List every row below that contains the string "swatch", matching case exactly.
↓↓↓
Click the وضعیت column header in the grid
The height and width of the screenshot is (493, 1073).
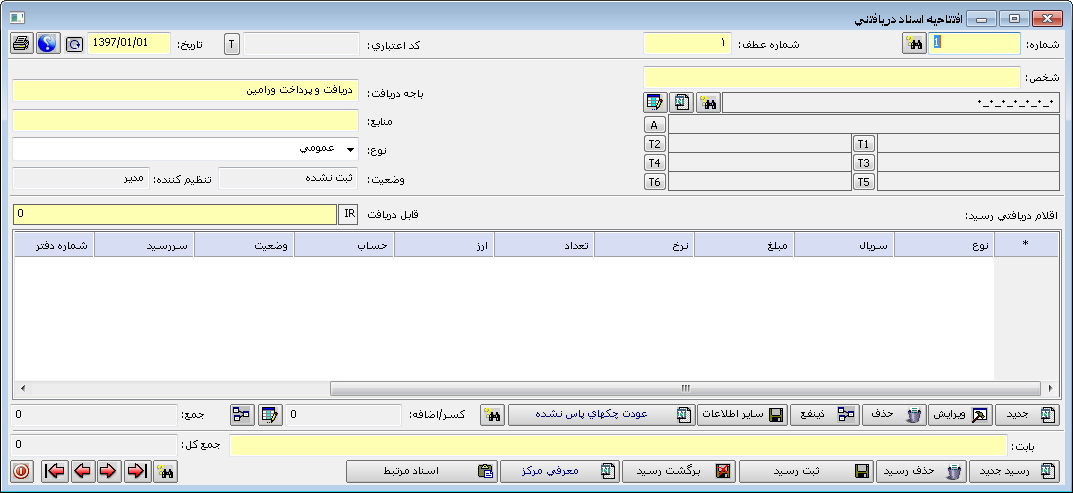[x=244, y=246]
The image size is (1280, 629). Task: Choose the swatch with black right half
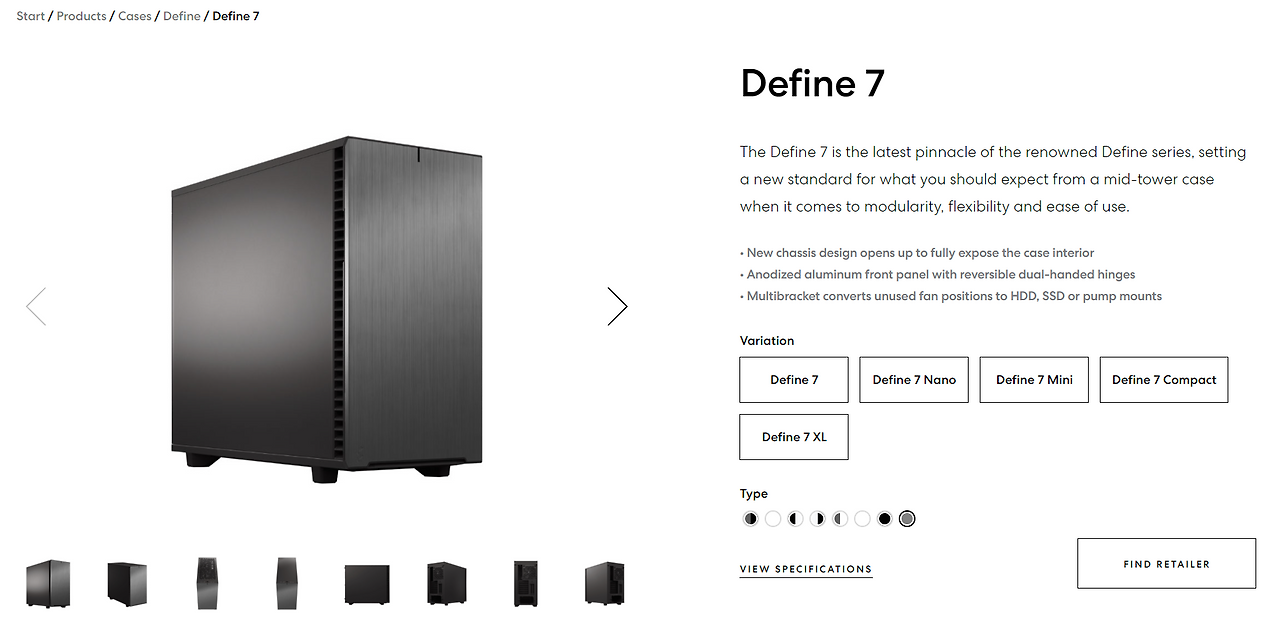817,519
↑↑↑
=== RESULT OF THIS TASK ===
The image size is (1280, 629). Task: Choose the swatch with black right half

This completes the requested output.